The second episode is heralded by many to be the best of the three. So much ground was covered in this epic (I am using the word the way it should be and not the way I see people STILL using it OVER AND OVER and constantly pissing me off) that I nearly thought it would have to be split into two separate entries.

Not only do we get a very detailed glimpse of the infamous Parlor Room, but we are introduced to the Werewolf Butler. Werewolf Butler was not always originally a werewolf in the early works. He has been everything ranging from a slender Hispanic man to a trashy wire-frame 3 foot tall butler the likes of which you find at most Country Stores. I decided that from what I had read in the early texts (the butler is presented as having a very hairy chest and arms and is roughly 6 foot tall) that it was probably meant to be a werewolf. I am glad that I was pointed in this direction, as I feel my skills at rendering canine/human form into art were finally put to good use.

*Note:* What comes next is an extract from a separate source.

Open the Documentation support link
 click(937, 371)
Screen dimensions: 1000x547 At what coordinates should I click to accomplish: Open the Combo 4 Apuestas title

All Good Things Come to an End

missing scene

Although this comic, my personal favorite, has been lost for all time, I can explain the importance to you with word-pictures, so do not set out to openly weep in the streets just yet. Startling conclusions and endings were left open just in case a quick cash-in sequel was needed, this episode offered a very fulfilling yet startling end to the saga. Our character finally comes face to face with the killer of his wife, only to realize it was himself, but it was a dream, but he is dead. Though the ending leaves open the question of whether or not the character really is dead. Perhaps he is just dreaming about dreaming and then realizing he is dead. Perhaps he is just insane, or perhaps he got into Amandoll’s unlabeled pill bottles and is suffering the consequences.

It should be noted that this installment was in fact a censored version of my original work, so perhaps it was Destiny that caused it to go missing. The deep shame and betrayal of having to rein in this tale, to go against my ethics as a journalist and an historian, in order to be allowed to speak this truth, may have brought about its own disappearance. Better to be lost forever than to remain in an imperfect state. The last panel had far less blood than it did at first, and originally his penis was hanging out.

What really happened may in fact remain a mystery forever… well no actually I made two more trilogy continuations, but the mystery is still fairly mysterious, according to many people. There is even rumor that there could be a telling of what happened BOO!fore soon. The sneer campaign will get the honor of unleashing that upon the world, now that the old OMGJ is no more.


The Legend Continues

After two years, it was apparent that BOO! had had a very strong impact on many people, so I made more, which will themselves be the subjects of future article-documentaries such as this. My inbox remains full of pleas for more episodes, marriage proposals, threats from Amandoll, and sex-pill emails that everyone tells me are spam but I will just have to find out for myself.

What direction will BOO! take over the coming years? Will we ever truly realize what happened to the main character? Who will be starring in the movie version? These are just some of the many questions millions of people have asked themselves, though I find it rather pointless to ask yourself a question.

I can only say that you should keep your eyes on Sneer Campaign, especially during the Halloween season. You never know when an old friend, his parlor room, and his censored hanging-out penis might show up.